Perhaps the most complete on internal links to a site.
Increasingly important also for mobile navigation.
Thank you
Glad it helped. Yes, internal linking also helps a lot with mobile navigation, as the menu/structure is often hidden or harder to explore.
Hi Adrian. This is a great guide. I enjoyed reading it.
I love internal linking as an SEO strategy (it’s my trump card).
Because other webmasters often forget about them (thinking they’re useless), or they “overthink them” (you know what I mean) and bring on a penalty.
That’s double the chance to stand out- as a user AND Google-friendly website.
Thanks Adrian, and
Cheers!
Haha, I feel you man. I’m always happy when a website ‘optimized’ by someone else gets in my hands and I see they haven’t done any internal linking because I know it’s going to have a heavy impact 😀
Keep up the good work, Nikola! Cheers!
I’ve been looking for a tool that crawls your site and creates an internal linking map of your site – does one such tool exist?
Hopefully, soon enough when we finish our OnPage module 🙂 Keep following us to find out when it’s out.
Not really easy to create a map in such as chaos as internal linking, but we do have the visual link explorer which looks pretty much like a spider web, but that’s for backlinks only so far.

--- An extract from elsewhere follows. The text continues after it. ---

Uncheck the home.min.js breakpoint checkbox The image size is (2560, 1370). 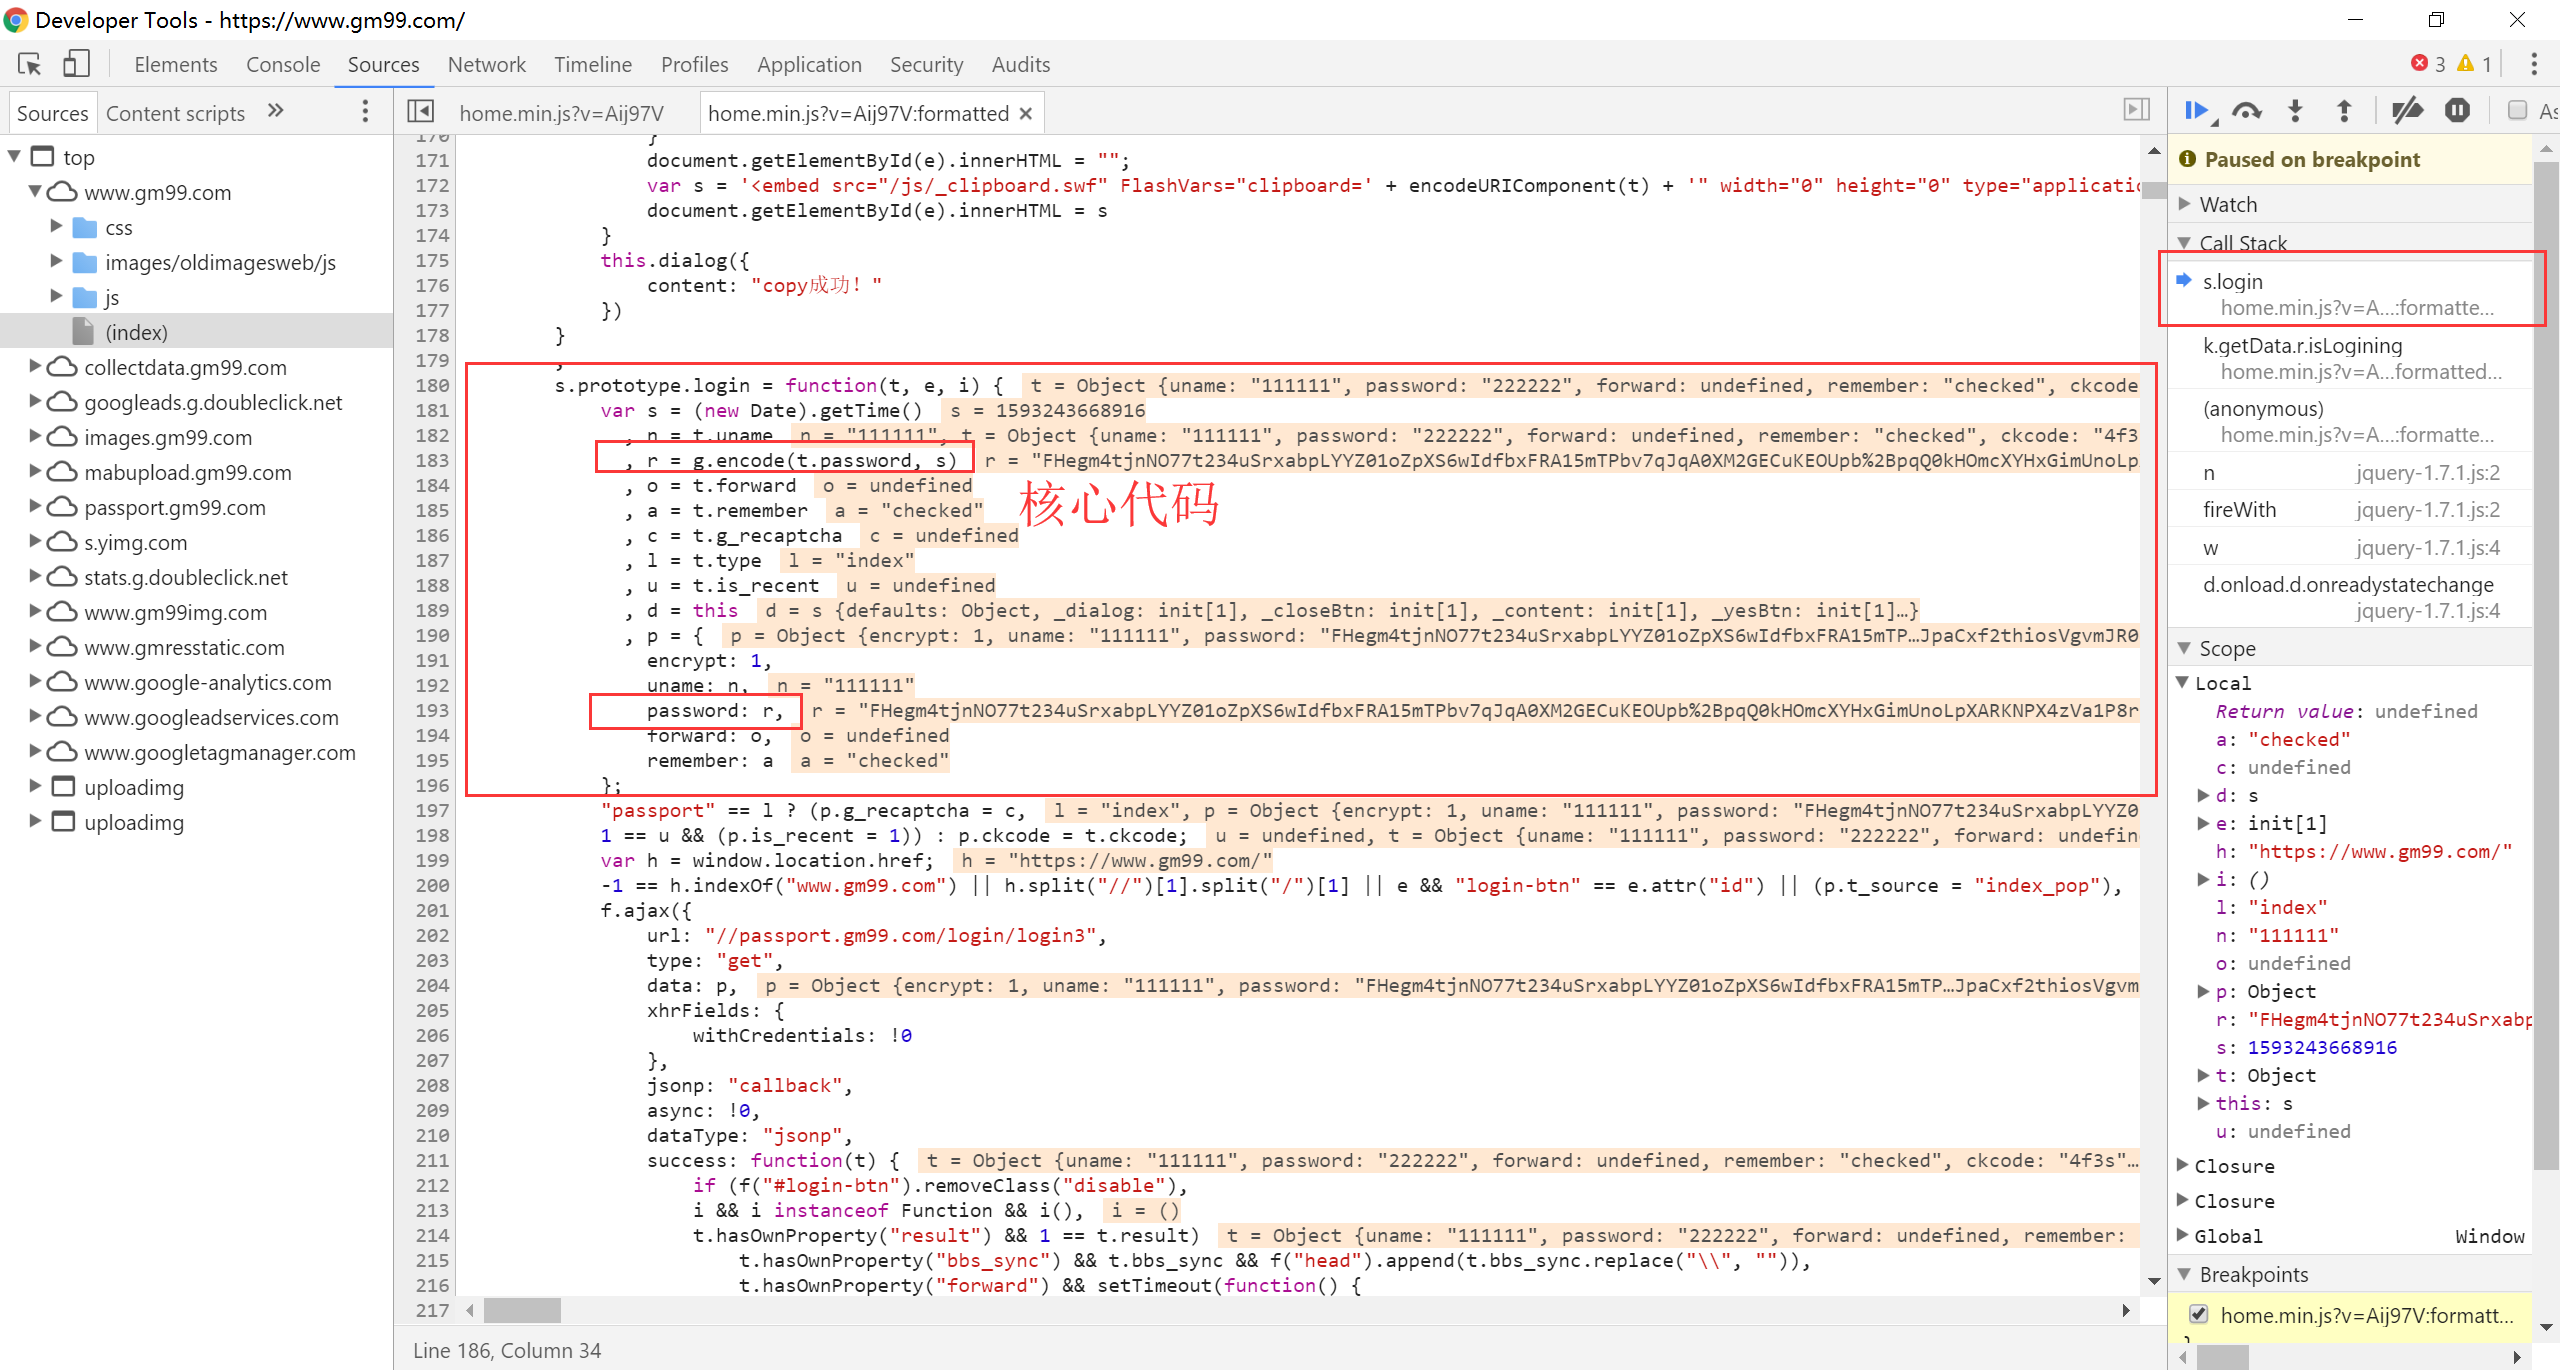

Interesting blog, great guide was very useful. Thanks for sharing the blog with us.
Hello, nice article. I think that me site have been penalized, i have some articles with 8-9 internal links to it. You think i need remove some of these internal links?
thanks.
Hmmm… I doubt it, Amir. Before doing that, I would make sure that your backlinks are not the issue. It might be a negative SEO attack even. You can use the cognitiveSEO tool to check the backlinks. However, if all the 8-9 internal links are on the same anchor text and it’s the exact keyword you’re trying to rank for… it could be. Instead of removing them, replace the anchor text with a variation.
Hello Adrian,
thanks for your answer. 1 month ago I sent a lot of toxic backlinks to the Google tool disallow links, so I do not think that’s the reason. The 8-9 internal links are of the type You may also like: “title of the article or similar to this”, these do not usually have the same anchor text.
I like your whole post but the best part is “Quick Tip”. If i have a post of 500 words than how many articles i should interlink 2, 3 or 5.
Glad you liked it 🙂 Yeah, I felt like this Quick tip thing went well in this article. Maybe I’ll use it in another. I’d recommend you stick with a maximum of 3 interlinks within 500 words. You should also have at least 1 external link to a relevant source.
Good guide bro keep it up.your article is amazing.
Thanks for the post!
What is your opinion on the role that related post plugins play in internal linking? Do you recommend them or do you think it would be better to always do linking manually?
Thanks for the internal linking rundown. Very informative. I ‘m working on a local business site where the homepage is optimised for the main keyword phrase (their main service) which sits mid page one.
What are your thoughts on creating a sidebar on most of the site’s pages (around 100 pages) with keyword links to their four services, including the main one on the homepage?
Do you think this would help the homepage service rank better because of the increased internal keyword signals, or risk a Google penalty because of over optimisation, or have little to no effect?
Top ranking competitor does this with good results, but the links point to internal pages rather than homepage. The internal pages rank number one, as does their main homepage phrase, which has no keyword linking back to it internally – and only a couple of anchor text back links from other sites.
Appreciate any thoughts on this – particularly advice on keyword internal linking aimed at the homepage.
Great guide, very informative on the workings of internal links and its impact on SEO. A well structured site hierarchy with clear directions from one page to another definitely will help the website rank higher.
Thanks for the information.
What is the role of “link equity” in “link building”?
Are all the links pass an equal value to the page? Can we say that the “link equity” and “link value” are the same terms or have the same meaning?